Track SelectorGroupChat token usage with new Message type #4771

gziz · 2024-12-20T06:44:07Z

The below changes are not meant to be merged but rather are here to open a discussion about how to correctly track the token usage for the calls that occur internally in some agents/teams such as the SelectorGroupChat.

The problem is how do we pass a message from SelectorGroupChat.select_speaker() to somewhere where we are tracking the token usage (specifically we want to also track the tokens used inside select_speaker)? I thought about publishing to the output_topic a new type of Message, one that tracks only Token Usage, however, in the future it could track other things that are not meant to be consumed by the agents.

To consider

Some tests are failing!

The tests for SelectorGroupChat are failing because SelectorGroupChat.run(...) is generating more messages than expected, that's because BaseGroupChat is additionally yielding the new UsageEvent messages. We need to yield them for Console to receive them and account them
Fix: We can make it so that BaseGroupChat only yields messages that are not UsageEvent, note that these messages would still be considering when computing the token usage that gets return with the TaskResult.
Problem the above fix: Console would no longer be receiving UsageEvent needed for its internal token_usage track.

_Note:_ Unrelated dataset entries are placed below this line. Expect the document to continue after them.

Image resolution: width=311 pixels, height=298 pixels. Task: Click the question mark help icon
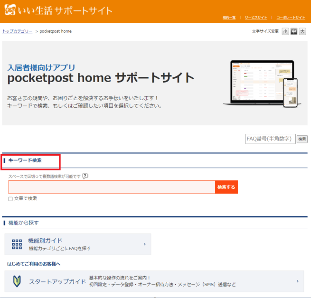point(85,176)
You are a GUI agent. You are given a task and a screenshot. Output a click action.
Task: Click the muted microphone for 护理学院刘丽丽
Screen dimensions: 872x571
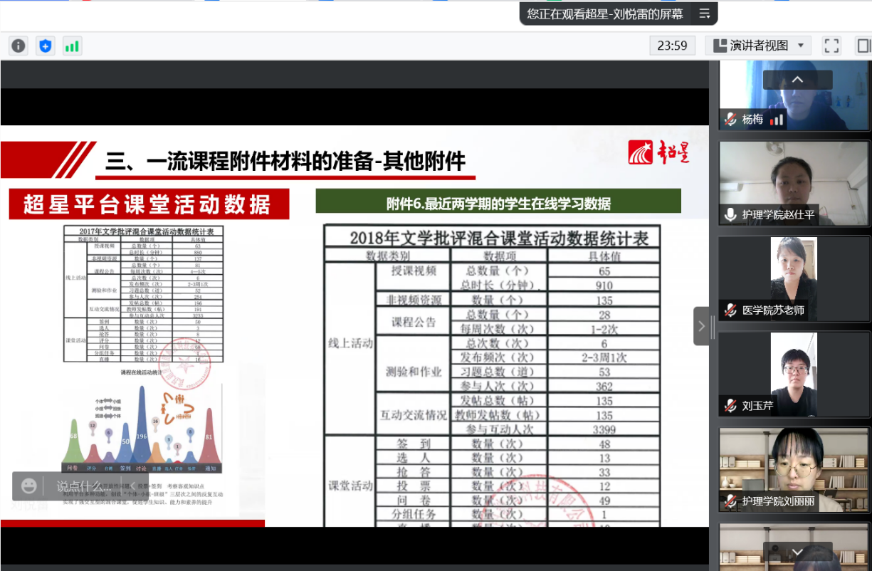[730, 501]
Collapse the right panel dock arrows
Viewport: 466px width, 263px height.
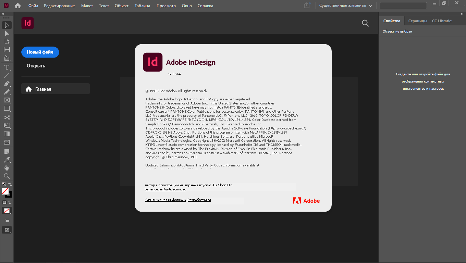coord(462,14)
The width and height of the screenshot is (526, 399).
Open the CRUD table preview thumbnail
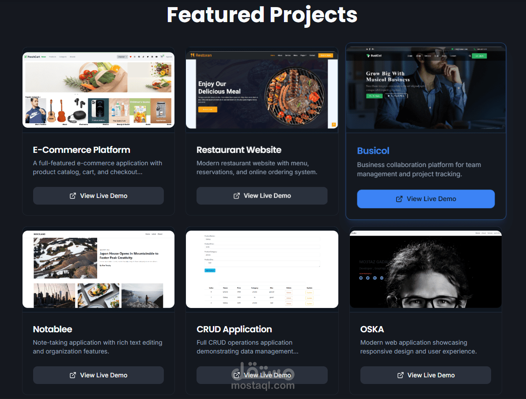pyautogui.click(x=262, y=269)
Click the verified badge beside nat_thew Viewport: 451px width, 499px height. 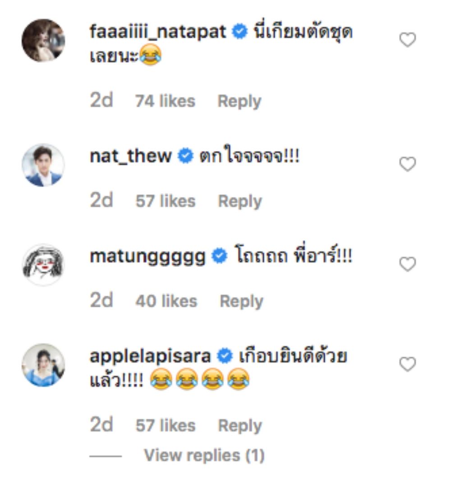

Why are these changes needed?

Related issue number

#4719

Checks

I've included any doc changes needed for https://microsoft.github.io/autogen/. See https://microsoft.github.io/autogen/docs/Contribute#documentation to build and test documentation locally.
I've added tests (if relevant) corresponding to the changes introduced in this PR.
I've made sure all auto checks have passed.

husseinmozannar · 2024-12-22T00:42:17Z

I don't understand the need for the UsageEvent.

I have a suggestion. The way Console tracks usage I find is only useful on the surface.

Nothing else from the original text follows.